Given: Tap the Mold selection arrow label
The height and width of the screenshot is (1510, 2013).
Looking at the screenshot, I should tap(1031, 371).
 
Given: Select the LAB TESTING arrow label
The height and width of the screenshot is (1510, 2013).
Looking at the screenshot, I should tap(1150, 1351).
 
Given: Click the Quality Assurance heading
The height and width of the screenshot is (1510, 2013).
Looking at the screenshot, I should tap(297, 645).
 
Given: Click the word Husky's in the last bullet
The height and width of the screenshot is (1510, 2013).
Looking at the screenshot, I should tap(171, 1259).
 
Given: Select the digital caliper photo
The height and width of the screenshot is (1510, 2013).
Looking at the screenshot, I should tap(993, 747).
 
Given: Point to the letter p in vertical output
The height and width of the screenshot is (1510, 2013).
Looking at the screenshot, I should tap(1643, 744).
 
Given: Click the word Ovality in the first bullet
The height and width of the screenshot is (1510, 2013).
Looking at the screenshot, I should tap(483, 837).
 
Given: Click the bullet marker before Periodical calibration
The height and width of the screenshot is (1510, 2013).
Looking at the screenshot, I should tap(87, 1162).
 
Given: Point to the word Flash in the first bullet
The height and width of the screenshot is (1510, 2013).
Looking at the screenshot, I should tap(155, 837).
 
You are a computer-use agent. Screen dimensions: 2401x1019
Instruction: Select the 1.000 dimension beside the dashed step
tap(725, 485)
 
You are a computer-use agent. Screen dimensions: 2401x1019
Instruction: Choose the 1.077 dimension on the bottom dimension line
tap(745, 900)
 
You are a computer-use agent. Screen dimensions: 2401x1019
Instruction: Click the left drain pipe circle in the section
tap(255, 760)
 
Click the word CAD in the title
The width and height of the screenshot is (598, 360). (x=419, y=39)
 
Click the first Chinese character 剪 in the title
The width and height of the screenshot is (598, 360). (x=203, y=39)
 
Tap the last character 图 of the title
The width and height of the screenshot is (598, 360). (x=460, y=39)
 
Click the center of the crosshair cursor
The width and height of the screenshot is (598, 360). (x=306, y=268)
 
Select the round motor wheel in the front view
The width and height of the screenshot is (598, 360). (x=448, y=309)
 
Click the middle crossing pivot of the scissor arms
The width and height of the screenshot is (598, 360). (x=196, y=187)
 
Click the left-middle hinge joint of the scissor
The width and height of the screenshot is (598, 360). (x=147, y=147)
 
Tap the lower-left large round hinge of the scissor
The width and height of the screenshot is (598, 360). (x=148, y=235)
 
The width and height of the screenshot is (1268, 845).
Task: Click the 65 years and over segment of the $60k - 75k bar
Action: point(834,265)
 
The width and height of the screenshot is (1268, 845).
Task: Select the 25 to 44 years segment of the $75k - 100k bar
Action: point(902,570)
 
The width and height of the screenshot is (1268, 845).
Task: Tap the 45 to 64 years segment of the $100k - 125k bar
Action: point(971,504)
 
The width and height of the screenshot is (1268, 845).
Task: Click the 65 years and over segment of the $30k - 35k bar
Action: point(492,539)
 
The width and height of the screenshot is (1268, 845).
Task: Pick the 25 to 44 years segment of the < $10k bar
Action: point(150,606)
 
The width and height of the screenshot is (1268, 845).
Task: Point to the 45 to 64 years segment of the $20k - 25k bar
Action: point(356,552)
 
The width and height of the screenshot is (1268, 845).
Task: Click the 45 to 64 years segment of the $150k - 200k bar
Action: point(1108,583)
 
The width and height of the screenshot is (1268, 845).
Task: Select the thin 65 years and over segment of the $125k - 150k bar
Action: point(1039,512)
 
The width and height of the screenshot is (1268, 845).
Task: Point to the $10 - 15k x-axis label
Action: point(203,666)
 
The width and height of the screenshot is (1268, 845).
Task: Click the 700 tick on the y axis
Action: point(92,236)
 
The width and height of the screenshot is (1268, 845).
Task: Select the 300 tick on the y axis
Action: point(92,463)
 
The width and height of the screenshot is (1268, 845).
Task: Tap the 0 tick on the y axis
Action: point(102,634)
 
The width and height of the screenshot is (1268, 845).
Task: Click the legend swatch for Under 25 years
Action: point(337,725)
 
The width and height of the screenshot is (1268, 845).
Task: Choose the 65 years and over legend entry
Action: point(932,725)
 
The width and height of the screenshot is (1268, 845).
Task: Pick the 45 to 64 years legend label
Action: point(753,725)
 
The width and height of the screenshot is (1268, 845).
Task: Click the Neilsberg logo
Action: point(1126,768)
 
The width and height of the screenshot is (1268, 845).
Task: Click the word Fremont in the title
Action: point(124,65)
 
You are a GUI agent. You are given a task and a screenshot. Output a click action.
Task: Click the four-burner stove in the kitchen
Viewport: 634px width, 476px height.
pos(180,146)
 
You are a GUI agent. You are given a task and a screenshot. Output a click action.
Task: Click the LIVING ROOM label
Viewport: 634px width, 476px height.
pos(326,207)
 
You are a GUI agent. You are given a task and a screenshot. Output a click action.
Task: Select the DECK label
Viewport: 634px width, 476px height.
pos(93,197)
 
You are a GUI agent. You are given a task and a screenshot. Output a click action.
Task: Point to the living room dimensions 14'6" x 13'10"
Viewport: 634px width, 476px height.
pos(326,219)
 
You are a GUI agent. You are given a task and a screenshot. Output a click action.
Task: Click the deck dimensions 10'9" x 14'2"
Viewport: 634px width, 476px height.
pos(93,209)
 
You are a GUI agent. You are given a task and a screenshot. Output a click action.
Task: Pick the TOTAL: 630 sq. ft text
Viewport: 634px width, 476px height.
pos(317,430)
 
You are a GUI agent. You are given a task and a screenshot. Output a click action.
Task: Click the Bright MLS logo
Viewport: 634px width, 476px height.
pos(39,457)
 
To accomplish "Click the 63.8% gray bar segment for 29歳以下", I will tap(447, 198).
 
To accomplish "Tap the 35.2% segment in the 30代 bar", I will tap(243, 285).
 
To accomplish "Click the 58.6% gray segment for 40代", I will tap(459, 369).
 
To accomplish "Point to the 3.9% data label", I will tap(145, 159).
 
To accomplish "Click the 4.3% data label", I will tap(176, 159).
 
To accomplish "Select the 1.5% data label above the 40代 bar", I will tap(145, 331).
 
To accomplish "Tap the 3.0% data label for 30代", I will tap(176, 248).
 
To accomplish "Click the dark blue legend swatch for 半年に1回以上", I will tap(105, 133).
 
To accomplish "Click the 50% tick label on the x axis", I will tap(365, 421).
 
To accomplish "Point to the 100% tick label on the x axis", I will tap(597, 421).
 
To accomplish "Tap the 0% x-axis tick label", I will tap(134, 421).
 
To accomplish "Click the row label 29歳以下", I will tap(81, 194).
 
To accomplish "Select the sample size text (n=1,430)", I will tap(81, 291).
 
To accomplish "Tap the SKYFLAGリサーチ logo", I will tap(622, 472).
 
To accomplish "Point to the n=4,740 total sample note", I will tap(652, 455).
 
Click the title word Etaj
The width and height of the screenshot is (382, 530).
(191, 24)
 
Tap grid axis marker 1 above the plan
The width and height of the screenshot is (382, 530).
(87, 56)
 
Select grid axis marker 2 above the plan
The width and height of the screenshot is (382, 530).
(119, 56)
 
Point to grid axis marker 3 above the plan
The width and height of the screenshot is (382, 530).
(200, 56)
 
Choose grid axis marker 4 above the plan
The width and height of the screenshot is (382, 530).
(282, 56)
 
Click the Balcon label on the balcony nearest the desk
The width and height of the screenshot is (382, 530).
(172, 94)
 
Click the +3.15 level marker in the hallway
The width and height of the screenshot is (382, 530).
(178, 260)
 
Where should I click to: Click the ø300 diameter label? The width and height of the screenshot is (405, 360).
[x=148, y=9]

● **What to produce**
Reproduce the lines above, renaming every "grid axis marker" to "grid bubble" and leaving everything else untouched.

● **Solution to the problem**
Given: Tap the Mold selection arrow label
The height and width of the screenshot is (1510, 2013).
Looking at the screenshot, I should tap(1031, 371).
 
Given: Select the LAB TESTING arrow label
The height and width of the screenshot is (1510, 2013).
Looking at the screenshot, I should tap(1150, 1351).
 
Given: Click the Quality Assurance heading
The height and width of the screenshot is (1510, 2013).
Looking at the screenshot, I should tap(297, 645).
 
Given: Click the word Husky's in the last bullet
The height and width of the screenshot is (1510, 2013).
Looking at the screenshot, I should tap(171, 1259).
 
Given: Select the digital caliper photo
The height and width of the screenshot is (1510, 2013).
Looking at the screenshot, I should tap(993, 747).
 
Given: Point to the letter p in vertical output
The height and width of the screenshot is (1510, 2013).
Looking at the screenshot, I should tap(1643, 744).
 
Given: Click the word Ovality in the first bullet
The height and width of the screenshot is (1510, 2013).
Looking at the screenshot, I should tap(483, 837).
 
Given: Click the bullet marker before Periodical calibration
The height and width of the screenshot is (1510, 2013).
Looking at the screenshot, I should tap(87, 1162).
 
Given: Point to the word Flash in the first bullet
The height and width of the screenshot is (1510, 2013).
Looking at the screenshot, I should tap(155, 837).
 
You are a computer-use agent. Screen dimensions: 2401x1019
Instruction: Select the 1.000 dimension beside the dashed step
tap(725, 485)
 
You are a computer-use agent. Screen dimensions: 2401x1019
Instruction: Choose the 1.077 dimension on the bottom dimension line
tap(745, 900)
 
You are a computer-use agent. Screen dimensions: 2401x1019
Instruction: Click the left drain pipe circle in the section
tap(255, 760)
 
Click the word CAD in the title
The width and height of the screenshot is (598, 360). (x=419, y=39)
 
Click the first Chinese character 剪 in the title
The width and height of the screenshot is (598, 360). (x=203, y=39)
 
Tap the last character 图 of the title
The width and height of the screenshot is (598, 360). (x=460, y=39)
 
Click the center of the crosshair cursor
The width and height of the screenshot is (598, 360). (x=306, y=268)
 
Select the round motor wheel in the front view
The width and height of the screenshot is (598, 360). (x=448, y=309)
 
Click the middle crossing pivot of the scissor arms
The width and height of the screenshot is (598, 360). (x=196, y=187)
 
Click the left-middle hinge joint of the scissor
The width and height of the screenshot is (598, 360). (x=147, y=147)
 
Tap the lower-left large round hinge of the scissor
The width and height of the screenshot is (598, 360). (x=148, y=235)
 
The width and height of the screenshot is (1268, 845).
Task: Click the 65 years and over segment of the $60k - 75k bar
Action: point(834,265)
 
The width and height of the screenshot is (1268, 845).
Task: Select the 25 to 44 years segment of the $75k - 100k bar
Action: point(902,570)
 
The width and height of the screenshot is (1268, 845).
Task: Tap the 45 to 64 years segment of the $100k - 125k bar
Action: point(971,504)
 
The width and height of the screenshot is (1268, 845).
Task: Click the 65 years and over segment of the $30k - 35k bar
Action: point(492,539)
 
The width and height of the screenshot is (1268, 845).
Task: Pick the 25 to 44 years segment of the < $10k bar
Action: point(150,606)
 
The width and height of the screenshot is (1268, 845).
Task: Point to the 45 to 64 years segment of the $20k - 25k bar
Action: point(356,552)
 
The width and height of the screenshot is (1268, 845).
Task: Click the 45 to 64 years segment of the $150k - 200k bar
Action: point(1108,583)
 
The width and height of the screenshot is (1268, 845).
Task: Select the thin 65 years and over segment of the $125k - 150k bar
Action: point(1039,512)
 
The width and height of the screenshot is (1268, 845).
Task: Point to the $10 - 15k x-axis label
Action: point(203,666)
 
The width and height of the screenshot is (1268, 845).
Task: Click the 700 tick on the y axis
Action: point(92,236)
 
The width and height of the screenshot is (1268, 845).
Task: Select the 300 tick on the y axis
Action: point(92,463)
 
The width and height of the screenshot is (1268, 845).
Task: Tap the 0 tick on the y axis
Action: point(102,634)
 
The width and height of the screenshot is (1268, 845).
Task: Click the legend swatch for Under 25 years
Action: point(337,725)
 
The width and height of the screenshot is (1268, 845).
Task: Choose the 65 years and over legend entry
Action: point(932,725)
 
The width and height of the screenshot is (1268, 845).
Task: Pick the 45 to 64 years legend label
Action: point(753,725)
 
The width and height of the screenshot is (1268, 845).
Task: Click the Neilsberg logo
Action: point(1126,768)
 
The width and height of the screenshot is (1268, 845).
Task: Click the word Fremont in the title
Action: point(124,65)
 
You are a GUI agent. You are given a task and a screenshot. Output a click action.
Task: Click the four-burner stove in the kitchen
Viewport: 634px width, 476px height.
pos(180,146)
 
You are a GUI agent. You are given a task and a screenshot. Output a click action.
Task: Click the LIVING ROOM label
Viewport: 634px width, 476px height.
pos(326,207)
 
You are a GUI agent. You are given a task and a screenshot. Output a click action.
Task: Select the DECK label
Viewport: 634px width, 476px height.
pos(93,197)
 
You are a GUI agent. You are given a task and a screenshot. Output a click action.
Task: Point to the living room dimensions 14'6" x 13'10"
Viewport: 634px width, 476px height.
pos(326,219)
 
You are a GUI agent. You are given a task and a screenshot. Output a click action.
Task: Click the deck dimensions 10'9" x 14'2"
Viewport: 634px width, 476px height.
pos(93,209)
 
You are a GUI agent. You are given a task and a screenshot. Output a click action.
Task: Pick the TOTAL: 630 sq. ft text
Viewport: 634px width, 476px height.
pos(317,430)
 
You are a GUI agent. You are given a task and a screenshot. Output a click action.
Task: Click the Bright MLS logo
Viewport: 634px width, 476px height.
pos(39,457)
 
To accomplish "Click the 63.8% gray bar segment for 29歳以下", I will tap(447, 198).
 
To accomplish "Tap the 35.2% segment in the 30代 bar", I will tap(243, 285).
 
To accomplish "Click the 58.6% gray segment for 40代", I will tap(459, 369).
 
To accomplish "Point to the 3.9% data label", I will tap(145, 159).
 
To accomplish "Click the 4.3% data label", I will tap(176, 159).
 
To accomplish "Select the 1.5% data label above the 40代 bar", I will tap(145, 331).
 
To accomplish "Tap the 3.0% data label for 30代", I will tap(176, 248).
 
To accomplish "Click the dark blue legend swatch for 半年に1回以上", I will tap(105, 133).
 
To accomplish "Click the 50% tick label on the x axis", I will tap(365, 421).
 
To accomplish "Point to the 100% tick label on the x axis", I will tap(597, 421).
 
To accomplish "Tap the 0% x-axis tick label", I will tap(134, 421).
 
To accomplish "Click the row label 29歳以下", I will tap(81, 194).
 
To accomplish "Select the sample size text (n=1,430)", I will tap(81, 291).
 
To accomplish "Tap the SKYFLAGリサーチ logo", I will tap(622, 472).
 
To accomplish "Point to the n=4,740 total sample note", I will tap(652, 455).
 
Click the title word Etaj
The width and height of the screenshot is (382, 530).
(191, 24)
 
Tap grid bubble 1 above the plan
The width and height of the screenshot is (382, 530).
(87, 56)
 
Select grid bubble 2 above the plan
The width and height of the screenshot is (382, 530).
(119, 56)
 
Point to grid bubble 3 above the plan
The width and height of the screenshot is (382, 530).
(200, 56)
 
Choose grid bubble 4 above the plan
The width and height of the screenshot is (382, 530).
(282, 56)
 
Click the Balcon label on the balcony nearest the desk
The width and height of the screenshot is (382, 530).
(172, 94)
 
Click the +3.15 level marker in the hallway
The width and height of the screenshot is (382, 530).
(178, 260)
 
Where should I click to: Click the ø300 diameter label? The width and height of the screenshot is (405, 360).
[x=148, y=9]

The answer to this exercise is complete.